* _PAGE TEXT_
Understanding the Foundation: Parabola and its Normal

This problem requires a solid understanding of the parametric representation of a parabola and the equation of its normal line. These are fundamental concepts in coordinate geometry, frequently tested in JEE.

The standard equation of a parabola is $y^2 = 4ax$. A point on this parabola can be conveniently represented in parametric form as $P(at^2, 2at)$, where $t$ is the parameter. This form simplifies many calculations involving tangents and normals.

For this specific problem, the parabola is given by points of the form $(bt^2, 2bt)$. This implies our parabola's equation is $y^2 = 4bx$, where the constant 'a' from the standard form is replaced by 'b'.

We are given two points on this parabola:

1. Point $P(bt_1^2, 2bt_1)$, associated with parameter $t_1$.
2. Point $Q(bt_2^2, 2bt_2)$, associated with parameter $t_2$.

The critical tool for this problem is the equation of the normal to a parabola at a given parametric point. For a parabola $y^2 = 4ax$, the equation of the normal at the point $(at^2, 2at)$ is: $y = -tx + 2at + at^3$

Step-by-Step Derivation of the Relationship between $t_1$ and $t_2$

Our goal is to find a relationship between $t_1$ and $t_2$ based on the condition that the normal at $P$ passes through $Q$.

Step 1: Write down the equation of the normal at point $P(bt_1^2, 2bt_1)$.

• Why this step? The problem states that "the normal at the point $P$..." This is our starting line. We need the algebraic representation of this normal line.
• Action: We adapt the general normal equation $y = -tx + 2at + at^3$ by replacing 'a' with 'b' and 't' with $t_1$ (since the normal is drawn at $P$ with parameter $t_1$). $y = -t_1x + 2bt_1 + bt_1^3 \quad \text{... (1)}$ This is the equation of the straight line perpendicular to the parabola at point $P$.

Step 2: Apply the condition that the normal meets the parabola again at point $Q(bt_2^2, 2bt_2)$.

• Why this step? The problem specifies that point $Q$ lies on the normal line we just found. If a point lies on a line, its coordinates must satisfy the equation of that line. By substituting the coordinates of $Q$ into equation (1), we establish a direct algebraic link between $t_1$ and $t_2$.
• Action: Substitute $x = bt_2^2$ and $y = 2bt_2$ into equation (1): $2bt_2 = -t_1(bt_2^2) + 2bt_1 + bt_1^3$

Step 3: Simplify the equation by dividing by 'b'.

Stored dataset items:

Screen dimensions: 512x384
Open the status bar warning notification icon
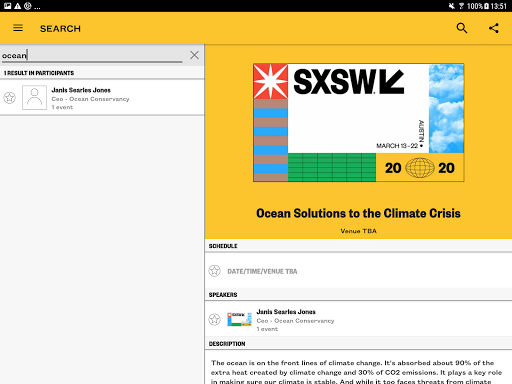click(x=17, y=6)
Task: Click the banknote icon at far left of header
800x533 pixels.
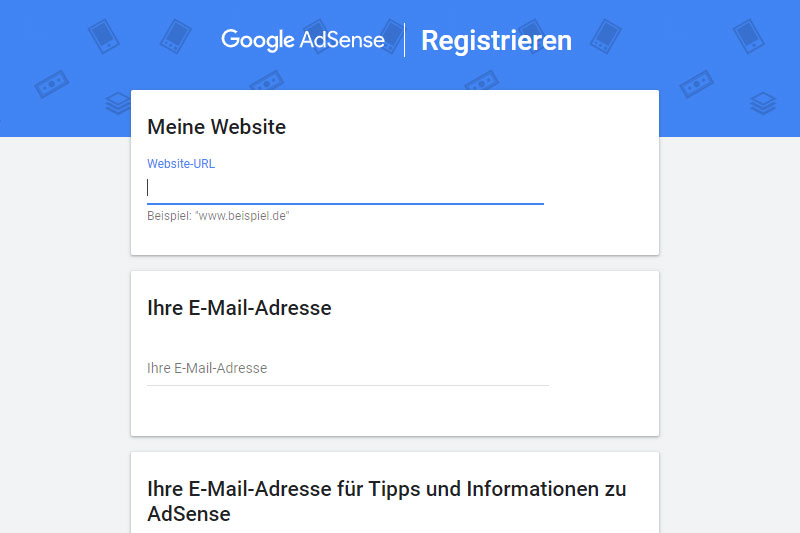Action: (x=50, y=86)
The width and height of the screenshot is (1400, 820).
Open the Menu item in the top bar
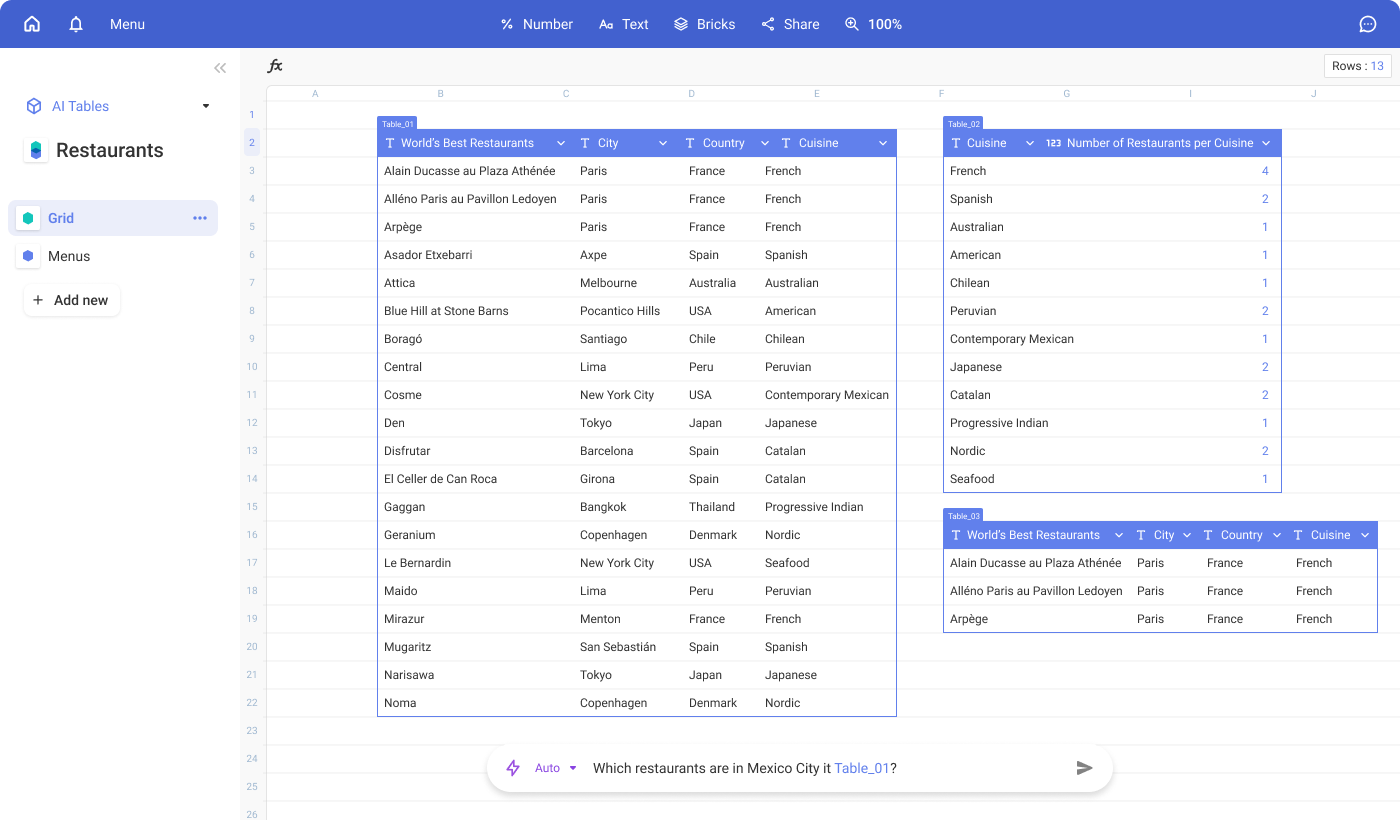(x=126, y=24)
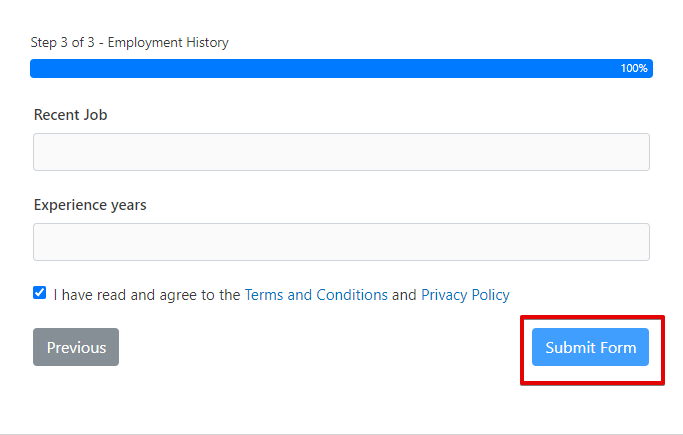Viewport: 683px width, 435px height.
Task: Click the Experience years field label
Action: pos(90,205)
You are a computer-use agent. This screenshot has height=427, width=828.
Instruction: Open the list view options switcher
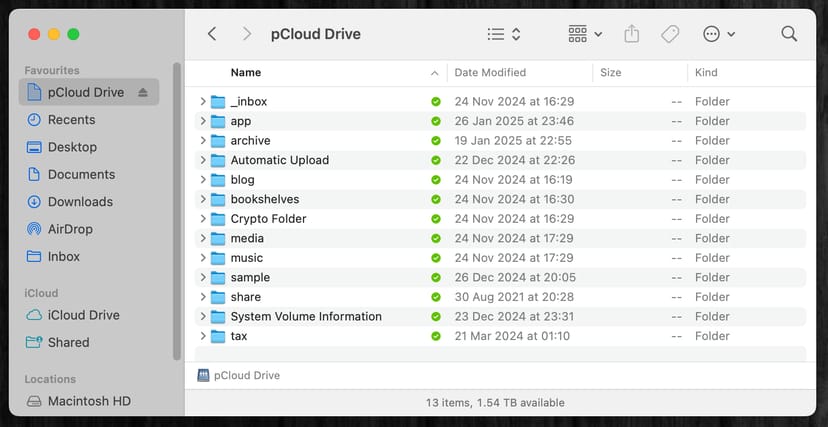pos(504,34)
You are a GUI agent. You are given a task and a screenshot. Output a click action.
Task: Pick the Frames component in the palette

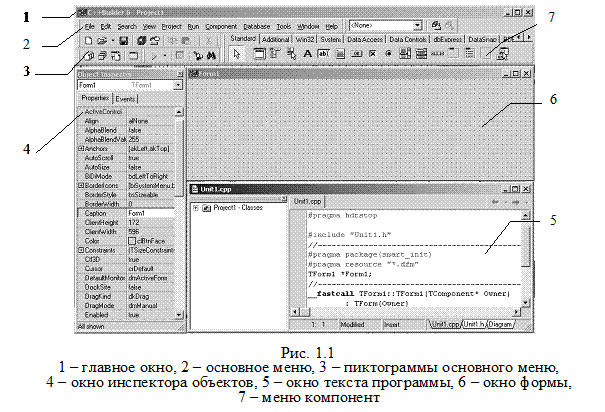(x=258, y=54)
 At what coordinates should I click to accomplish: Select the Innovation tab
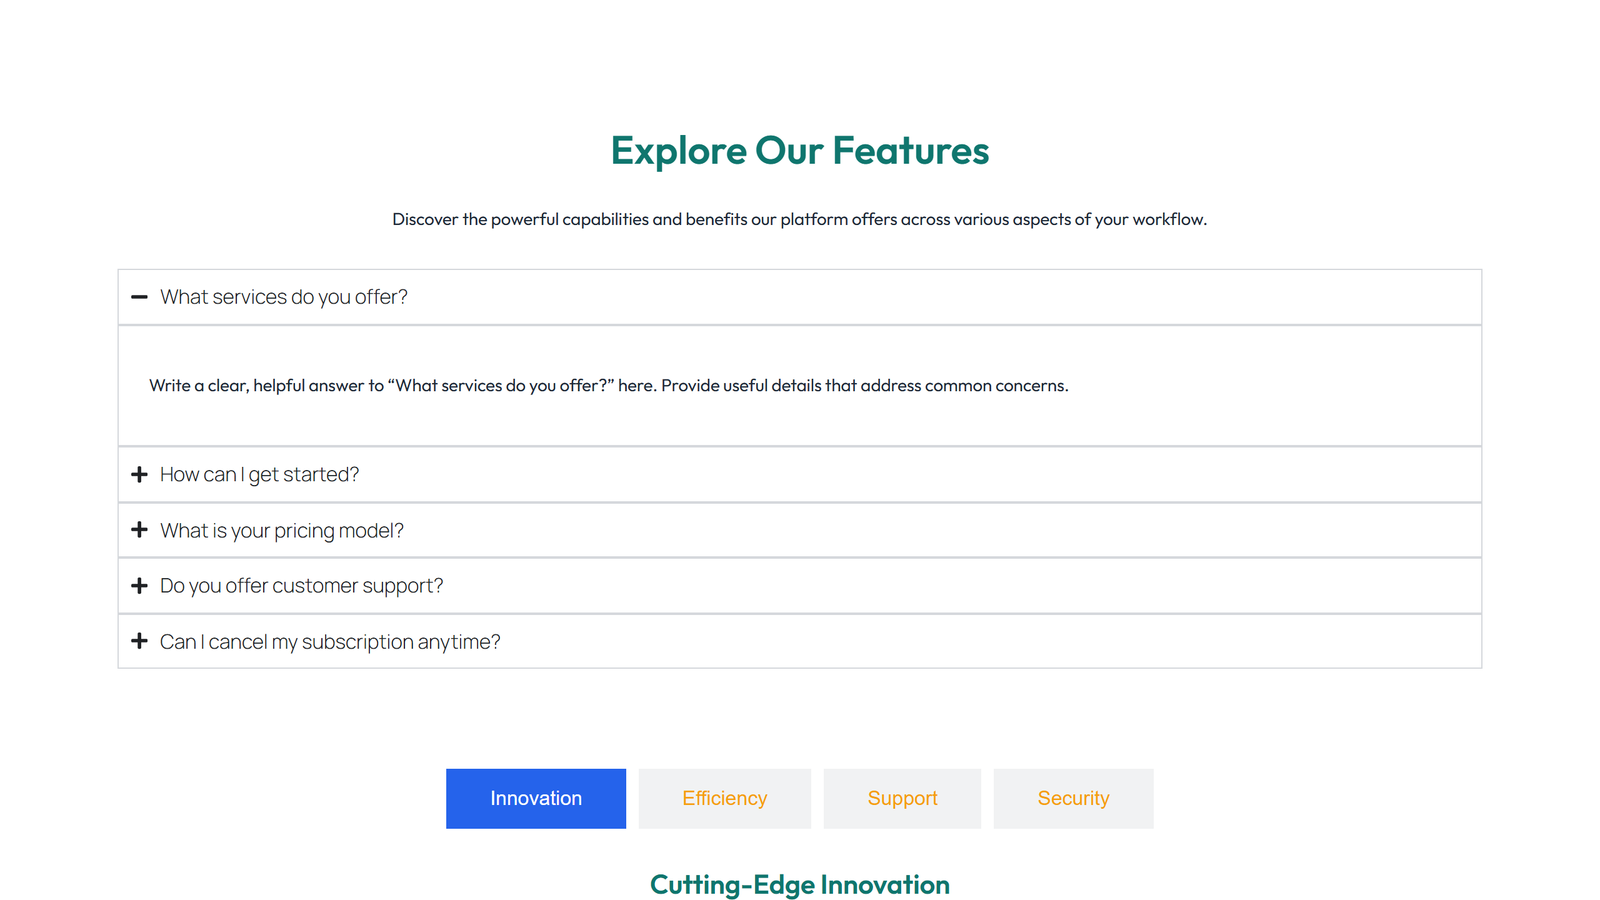click(x=536, y=798)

* _EXERCISE REQUIREMENTS_
• 1. According to the parabola walkthrough, what is the equation of the parabola whose points have the form $(bt^2, 2bt)$?
• 2. In the listing, repeat the lines from the one with "The width and" to the one with "Action: pos(90,205)", leaving out the pictures.

* _ANSWERS GIVEN_
• 1. $y^2 = 4bx$

• 2.
The width and height of the screenshot is (1400, 820).
Open the Menu item in the top bar
(x=126, y=24)
Viewport: 683px width, 435px height.
Task: Click the Experience years field label
Action: pos(90,205)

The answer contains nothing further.